Olomouc scientists have developed new substances that can protect human skin from the harmful effects of ultraviolet radiation. They derived the compounds from kinetin – one of the cytokinins – plant hormones that affect cell division. The effects of substances were reported by the researchers at Palacký University Olomouc and the Olomouc workplace of the Institute of Experimental Botany (IEB) of the Academy of Sciences of the Czech Republic, a part of the Centre of the Region Haná for Biotechnological and Agricultural Research (CRH), in a study published in the European Journal of Medicinal Chemistry. Small molecules could find their use in cosmetics and medicine.
The development of small molecules derived from cytokinins has been in focus of IEB and UP scientists for a long time, some of these derivatives have already been applied in practice. This time, they focused on kinetin-based substances and, in collaboration with colleagues at the Faculty of Medicine UPOL, examined their effects on human skin cells.

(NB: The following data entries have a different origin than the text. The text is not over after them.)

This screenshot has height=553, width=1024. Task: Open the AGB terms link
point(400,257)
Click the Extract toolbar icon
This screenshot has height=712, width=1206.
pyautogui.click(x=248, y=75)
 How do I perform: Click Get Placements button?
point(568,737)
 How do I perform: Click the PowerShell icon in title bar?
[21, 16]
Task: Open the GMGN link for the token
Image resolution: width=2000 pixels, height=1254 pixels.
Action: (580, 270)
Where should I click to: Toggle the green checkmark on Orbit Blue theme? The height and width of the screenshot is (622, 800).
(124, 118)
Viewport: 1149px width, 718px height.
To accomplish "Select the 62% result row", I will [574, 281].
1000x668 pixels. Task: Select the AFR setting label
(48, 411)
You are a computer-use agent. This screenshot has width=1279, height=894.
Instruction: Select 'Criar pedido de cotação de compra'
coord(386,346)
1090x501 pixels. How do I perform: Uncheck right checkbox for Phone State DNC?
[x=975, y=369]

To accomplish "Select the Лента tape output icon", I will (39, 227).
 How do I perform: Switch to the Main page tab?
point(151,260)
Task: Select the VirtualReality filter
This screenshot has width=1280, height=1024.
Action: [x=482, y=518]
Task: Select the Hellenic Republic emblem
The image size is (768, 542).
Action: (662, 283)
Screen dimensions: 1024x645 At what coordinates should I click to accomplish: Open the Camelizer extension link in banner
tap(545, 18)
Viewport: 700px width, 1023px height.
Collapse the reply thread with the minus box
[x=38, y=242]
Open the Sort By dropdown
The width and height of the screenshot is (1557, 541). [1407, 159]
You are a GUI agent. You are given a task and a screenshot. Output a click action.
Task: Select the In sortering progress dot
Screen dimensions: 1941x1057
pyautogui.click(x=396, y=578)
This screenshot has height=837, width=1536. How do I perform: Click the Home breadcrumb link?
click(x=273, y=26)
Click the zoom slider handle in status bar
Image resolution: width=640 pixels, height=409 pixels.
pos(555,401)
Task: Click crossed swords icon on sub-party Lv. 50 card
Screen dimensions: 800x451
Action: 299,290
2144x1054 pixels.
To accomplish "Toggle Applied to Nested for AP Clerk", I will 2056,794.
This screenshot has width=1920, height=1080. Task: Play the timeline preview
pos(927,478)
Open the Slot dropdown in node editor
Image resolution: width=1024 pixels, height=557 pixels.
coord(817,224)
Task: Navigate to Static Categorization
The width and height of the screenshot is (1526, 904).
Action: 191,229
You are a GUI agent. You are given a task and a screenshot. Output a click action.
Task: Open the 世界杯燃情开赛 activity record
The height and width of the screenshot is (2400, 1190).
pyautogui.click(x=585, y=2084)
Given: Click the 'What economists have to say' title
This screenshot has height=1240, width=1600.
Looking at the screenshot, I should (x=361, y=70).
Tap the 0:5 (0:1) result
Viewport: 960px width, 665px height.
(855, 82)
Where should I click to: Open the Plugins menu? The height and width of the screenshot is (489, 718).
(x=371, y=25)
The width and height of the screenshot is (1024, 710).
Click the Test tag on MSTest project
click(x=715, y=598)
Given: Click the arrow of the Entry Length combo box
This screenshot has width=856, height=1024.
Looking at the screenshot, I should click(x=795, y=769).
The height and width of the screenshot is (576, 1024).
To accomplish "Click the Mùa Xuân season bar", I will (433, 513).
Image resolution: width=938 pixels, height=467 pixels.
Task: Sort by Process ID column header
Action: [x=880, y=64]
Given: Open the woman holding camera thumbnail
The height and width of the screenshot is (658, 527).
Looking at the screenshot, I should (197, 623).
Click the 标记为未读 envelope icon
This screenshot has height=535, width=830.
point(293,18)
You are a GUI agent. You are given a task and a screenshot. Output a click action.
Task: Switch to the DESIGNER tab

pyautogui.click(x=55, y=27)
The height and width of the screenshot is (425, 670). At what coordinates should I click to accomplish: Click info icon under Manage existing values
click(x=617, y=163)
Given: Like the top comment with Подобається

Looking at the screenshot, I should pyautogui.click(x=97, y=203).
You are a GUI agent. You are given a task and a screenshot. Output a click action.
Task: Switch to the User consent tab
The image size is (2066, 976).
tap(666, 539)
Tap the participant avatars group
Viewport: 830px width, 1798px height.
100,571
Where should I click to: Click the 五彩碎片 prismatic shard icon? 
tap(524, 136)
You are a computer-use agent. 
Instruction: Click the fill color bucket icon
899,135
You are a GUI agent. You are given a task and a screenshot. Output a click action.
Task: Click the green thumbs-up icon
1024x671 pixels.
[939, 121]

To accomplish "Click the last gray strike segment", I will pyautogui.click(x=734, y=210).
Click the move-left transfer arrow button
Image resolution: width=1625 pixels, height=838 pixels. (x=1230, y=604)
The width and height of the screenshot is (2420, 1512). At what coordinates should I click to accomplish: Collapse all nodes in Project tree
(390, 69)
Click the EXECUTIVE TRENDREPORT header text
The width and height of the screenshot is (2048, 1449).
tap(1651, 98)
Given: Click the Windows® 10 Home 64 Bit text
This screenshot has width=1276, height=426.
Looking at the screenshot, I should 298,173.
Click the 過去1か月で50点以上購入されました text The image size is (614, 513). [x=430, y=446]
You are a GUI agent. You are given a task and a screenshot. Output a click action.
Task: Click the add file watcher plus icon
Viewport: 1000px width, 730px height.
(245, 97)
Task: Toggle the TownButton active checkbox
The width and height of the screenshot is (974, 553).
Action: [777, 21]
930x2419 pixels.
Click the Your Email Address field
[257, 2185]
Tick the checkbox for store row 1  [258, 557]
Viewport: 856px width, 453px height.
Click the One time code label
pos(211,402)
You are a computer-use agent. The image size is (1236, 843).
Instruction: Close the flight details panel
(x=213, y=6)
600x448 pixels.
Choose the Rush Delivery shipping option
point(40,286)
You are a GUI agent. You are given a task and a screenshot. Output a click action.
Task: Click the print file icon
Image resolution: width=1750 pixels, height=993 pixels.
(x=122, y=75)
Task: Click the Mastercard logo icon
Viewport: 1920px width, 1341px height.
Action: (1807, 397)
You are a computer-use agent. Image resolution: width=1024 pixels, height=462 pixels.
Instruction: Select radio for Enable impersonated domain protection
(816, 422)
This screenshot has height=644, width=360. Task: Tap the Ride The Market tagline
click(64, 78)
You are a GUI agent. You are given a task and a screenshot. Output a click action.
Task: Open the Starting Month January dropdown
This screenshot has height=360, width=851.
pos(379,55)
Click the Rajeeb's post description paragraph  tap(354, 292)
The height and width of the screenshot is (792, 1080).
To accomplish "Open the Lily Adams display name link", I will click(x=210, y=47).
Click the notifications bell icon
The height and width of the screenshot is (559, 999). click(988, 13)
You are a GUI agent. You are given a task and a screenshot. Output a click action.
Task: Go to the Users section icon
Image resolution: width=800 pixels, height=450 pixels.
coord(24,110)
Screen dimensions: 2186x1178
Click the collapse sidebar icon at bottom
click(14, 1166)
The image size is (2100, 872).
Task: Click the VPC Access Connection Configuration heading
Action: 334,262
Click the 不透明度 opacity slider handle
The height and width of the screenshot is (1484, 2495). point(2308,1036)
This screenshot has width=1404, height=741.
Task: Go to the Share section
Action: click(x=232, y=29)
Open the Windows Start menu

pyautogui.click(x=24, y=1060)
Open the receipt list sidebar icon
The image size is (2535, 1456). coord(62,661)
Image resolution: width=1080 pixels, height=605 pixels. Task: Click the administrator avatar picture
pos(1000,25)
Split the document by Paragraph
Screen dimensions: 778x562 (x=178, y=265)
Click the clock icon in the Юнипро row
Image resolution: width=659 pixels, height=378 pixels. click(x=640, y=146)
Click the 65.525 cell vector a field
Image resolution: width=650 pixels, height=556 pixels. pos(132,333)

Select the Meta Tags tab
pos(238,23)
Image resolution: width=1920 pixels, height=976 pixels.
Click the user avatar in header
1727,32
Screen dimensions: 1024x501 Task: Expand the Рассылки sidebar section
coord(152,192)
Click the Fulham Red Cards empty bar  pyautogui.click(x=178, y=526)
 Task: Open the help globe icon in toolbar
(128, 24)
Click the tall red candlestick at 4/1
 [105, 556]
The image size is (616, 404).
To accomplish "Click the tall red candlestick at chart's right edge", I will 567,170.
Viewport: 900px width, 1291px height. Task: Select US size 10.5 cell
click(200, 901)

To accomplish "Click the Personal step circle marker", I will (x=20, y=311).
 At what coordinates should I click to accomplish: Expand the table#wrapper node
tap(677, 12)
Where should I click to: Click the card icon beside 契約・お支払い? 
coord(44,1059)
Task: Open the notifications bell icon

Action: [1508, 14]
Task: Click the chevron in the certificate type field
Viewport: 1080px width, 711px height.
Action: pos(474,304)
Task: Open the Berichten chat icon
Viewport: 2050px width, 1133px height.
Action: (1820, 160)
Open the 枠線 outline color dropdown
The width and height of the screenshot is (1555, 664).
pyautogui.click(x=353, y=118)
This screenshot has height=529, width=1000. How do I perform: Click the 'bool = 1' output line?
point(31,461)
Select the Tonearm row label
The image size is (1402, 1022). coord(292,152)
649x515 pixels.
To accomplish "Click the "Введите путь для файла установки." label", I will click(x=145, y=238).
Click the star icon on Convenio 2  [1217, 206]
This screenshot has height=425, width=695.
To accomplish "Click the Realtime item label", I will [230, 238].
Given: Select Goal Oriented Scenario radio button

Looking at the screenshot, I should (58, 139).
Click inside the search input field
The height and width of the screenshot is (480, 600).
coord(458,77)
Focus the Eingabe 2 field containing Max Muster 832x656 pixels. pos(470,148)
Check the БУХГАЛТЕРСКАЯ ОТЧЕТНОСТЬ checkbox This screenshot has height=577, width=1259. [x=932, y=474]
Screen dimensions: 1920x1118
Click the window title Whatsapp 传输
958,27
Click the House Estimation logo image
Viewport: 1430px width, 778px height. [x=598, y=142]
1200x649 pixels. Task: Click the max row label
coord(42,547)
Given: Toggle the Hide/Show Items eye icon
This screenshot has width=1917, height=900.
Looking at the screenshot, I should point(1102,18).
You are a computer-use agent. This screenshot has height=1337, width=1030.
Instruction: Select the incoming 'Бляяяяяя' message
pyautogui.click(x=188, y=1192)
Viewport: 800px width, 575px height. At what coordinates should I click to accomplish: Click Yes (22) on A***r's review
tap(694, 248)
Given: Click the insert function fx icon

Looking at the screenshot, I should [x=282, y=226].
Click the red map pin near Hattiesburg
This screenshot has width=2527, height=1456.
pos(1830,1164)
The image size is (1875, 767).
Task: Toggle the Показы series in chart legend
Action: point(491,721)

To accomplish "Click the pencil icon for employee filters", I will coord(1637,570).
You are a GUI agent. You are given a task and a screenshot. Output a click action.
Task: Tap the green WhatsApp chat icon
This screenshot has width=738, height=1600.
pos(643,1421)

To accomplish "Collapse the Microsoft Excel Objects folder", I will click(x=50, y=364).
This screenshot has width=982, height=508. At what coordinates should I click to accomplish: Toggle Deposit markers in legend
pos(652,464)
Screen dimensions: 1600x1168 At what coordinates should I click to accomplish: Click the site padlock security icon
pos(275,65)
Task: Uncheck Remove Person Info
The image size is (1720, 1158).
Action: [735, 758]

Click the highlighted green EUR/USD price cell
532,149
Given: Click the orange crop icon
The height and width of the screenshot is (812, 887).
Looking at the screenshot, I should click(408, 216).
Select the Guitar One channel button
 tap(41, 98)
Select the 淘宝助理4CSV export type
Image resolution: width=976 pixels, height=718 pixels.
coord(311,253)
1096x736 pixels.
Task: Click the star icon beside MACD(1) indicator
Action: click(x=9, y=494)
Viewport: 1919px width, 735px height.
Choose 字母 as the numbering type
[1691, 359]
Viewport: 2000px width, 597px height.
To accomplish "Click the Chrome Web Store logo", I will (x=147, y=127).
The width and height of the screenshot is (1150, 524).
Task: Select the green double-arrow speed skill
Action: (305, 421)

“For the first time, we have found that cytokinins and their derivatives can protect skin cells from the harmful effects of both types of ultraviolet radiation (UVB and UVA). This is new information, scientists have not dealt with this question before. It is also important to find that our substances support the natural defense of skin cells,” said the first author of the paper Martin Hönig from CRH. The research is concurrently performed within Martin Hönig´s doctoral thesis at the Faculty of Science, Palacký University Olomouc.
Over the past five years, the team has been making various changes in kinetin molecule and has been monitoring the impact of the structure change on molecule biological activity. Various derivatives were then tested on human skin cells in vitro, i.e. under laboratory conditions. “We first confirmed that the substances are not phototoxic, that they do not become dangerous under UV radiation. We have subsequently shown that they even contribute to protecting skin cells by the modulation of their natural defense,” said project coordinator Lucie Plíhalová.
Beneficial effects have been also confirmed in vivo. Organism Caenorhabditis elegans was exposed to the action of new derivatives. C. elegans is a soil nematode serving to scientists as a model organism for the study of stress and aging. A number of substances have surprisingly similar effects to mammals when tested on this organism. “We have found that our substances protect the nematode from the oxidative stress that we artificially initiated. It protects not only cells in tissue culture but also the whole organism against stress,” added Plíhalová. Research has followed up previous studies and is still carried out. Currently, researchers are looking more accurately into the mechanism of action of a series of substances they have developed. The substances have been protected by patent application and a relatively large cosmetic company is now testing a selected derivative for further use in cosmetic industry.